• **PASSAGE SHOWN**
====
AI, Deep Learning, Python

Transfer Learning & Unsupervised pre-training

Python project, Keras.

This article will show how to get better results if we have few data:

1- Increasing the dataset artificially,

2- Transfer Learning: training a neural network which has been already trained for a similar task.

3- Unsupervised pre-training (if we have enough data but few have a label)

GitHub link: https://github.com/Apiquet/transfer_learning_and_unsupervised_pre-training

Increasing the dataset artificially
1. Manually
2. Image Data Generator
Transfert Learning
1. Dataset
2. Pre-trained model
3. Principle of Transfer Learning
4. Implementation
Unsupervised pre-training
1. Autoencoder
2. Convolutional Autoencoder
3. How to use the autoencoder as pre-trained model

1) Increasing the dataset artificially

There are several ways to increase a dataset artificially. I will present how to increase it manually and using an ImageDataGenerator.

1-1) Manually

To increase the dataset we can rotate the images, apply a zoom, change the contrast, etc.

from scipy.ndimage import rotate
degrees = 10
samples_to_show = 5
for iteration in range(samples_to_show):
    plt.subplot(samples_to_show, degrees, iteration + 1)
    plot_image(rotate(X_reshaped[iteration], 20, reshape=False))

The code above allows to rotate 5 images. You can also access how to apply a zoom and how to change the contrast in the code on my Github profile (link at the end of the article).

Original images:

Rotated images (40 degrees):

rotated_digits — Images with 40° rotation

0.5 zoom applied:

Zoom_digit — Images with 0.5 zoom applied

We can also change the contrast:

Original images:

New images:

I created 1000 new images with a rotation of 10, 1000 images with a rotation of -10 and 1000 images with a 0.8 zoom applied.

I first trained with 1000 hand written digits, I got an accuracy of 0.9188. Then, I increased my dataset following the above plan. I got an accuracy of 0.9544 (accuracy tested on a separated test set). It’s a good improvement! (Of course, we could get better results with an optimized CNN but I wanted to see the influence of increasing the dataset artificially). I have also built a model which gets an accuracy of 0.9951 (using data augmentation, batch normalization, dropout, etc). All the code is available on my Github profile.

1b- Image Data Generator

We can also implement an ImageDataGenerator which creates, during the training (on the fly), new data from the original one. We just need to set some parameters: zoom range, translation range on x and y, rotation range, brightness range, etc (more details on the Keras’s documentation: https://keras.io/preprocessing/image/).
====
• **WHAT THIS EXERCISE ASKS**
• a. For each statement, state yes or no according to the transfer learning article, and quote the exact words from it that decide the matter: (i) Training on 1000 handwritten digits gave an accuracy of 0.9188. (ii) The author created 1000 new images with a 0.5 zoom applied. (iii) Unsupervised pre-training is presented as an option when there is enough data but few items have a label.
• b. According to the transfer learning article, what accuracy did the model built with data augmentation, batch normalization and dropout achieve?
• c. Reproduce the passage of the transfer learning article that starts at the words "1- Increasing the" and ends after the words "have a label)".
The material after this point comes from a separate source.
====
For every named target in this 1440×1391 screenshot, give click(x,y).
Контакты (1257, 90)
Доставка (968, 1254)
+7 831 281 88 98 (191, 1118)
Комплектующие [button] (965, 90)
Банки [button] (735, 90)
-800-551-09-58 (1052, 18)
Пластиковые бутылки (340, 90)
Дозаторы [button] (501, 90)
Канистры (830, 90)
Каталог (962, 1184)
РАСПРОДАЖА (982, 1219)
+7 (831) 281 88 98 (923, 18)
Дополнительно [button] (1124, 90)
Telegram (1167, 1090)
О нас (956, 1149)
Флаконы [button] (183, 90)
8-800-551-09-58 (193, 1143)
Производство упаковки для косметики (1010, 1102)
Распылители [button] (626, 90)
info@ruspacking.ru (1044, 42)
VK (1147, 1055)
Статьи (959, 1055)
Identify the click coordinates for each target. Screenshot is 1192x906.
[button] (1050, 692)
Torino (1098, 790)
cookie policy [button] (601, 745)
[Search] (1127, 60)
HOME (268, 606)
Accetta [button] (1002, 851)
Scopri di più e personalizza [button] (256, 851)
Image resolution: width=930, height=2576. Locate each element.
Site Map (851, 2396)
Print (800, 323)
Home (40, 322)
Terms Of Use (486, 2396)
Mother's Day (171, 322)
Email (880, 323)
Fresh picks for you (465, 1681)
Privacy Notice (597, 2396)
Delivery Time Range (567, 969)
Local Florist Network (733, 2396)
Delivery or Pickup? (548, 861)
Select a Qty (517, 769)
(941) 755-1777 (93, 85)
====
• **RESULTS FOR EACH TASK**
• a.
(i) Yes: "I first trained with 1000 hand written digits, I got an accuracy of 0.9188."
(ii) No: "1000 images with a 0.8 zoom applied"
(iii) Yes: "Unsupervised pre-training (if we have enough data but few have a label)"

• b. It achieved an accuracy of 0.9951.

• c.
1- Increasing the dataset artificially,

2- Transfer Learning: training a neural network which has been already trained for a similar task.

3- Unsupervised pre-training (if we have enough data but few have a label)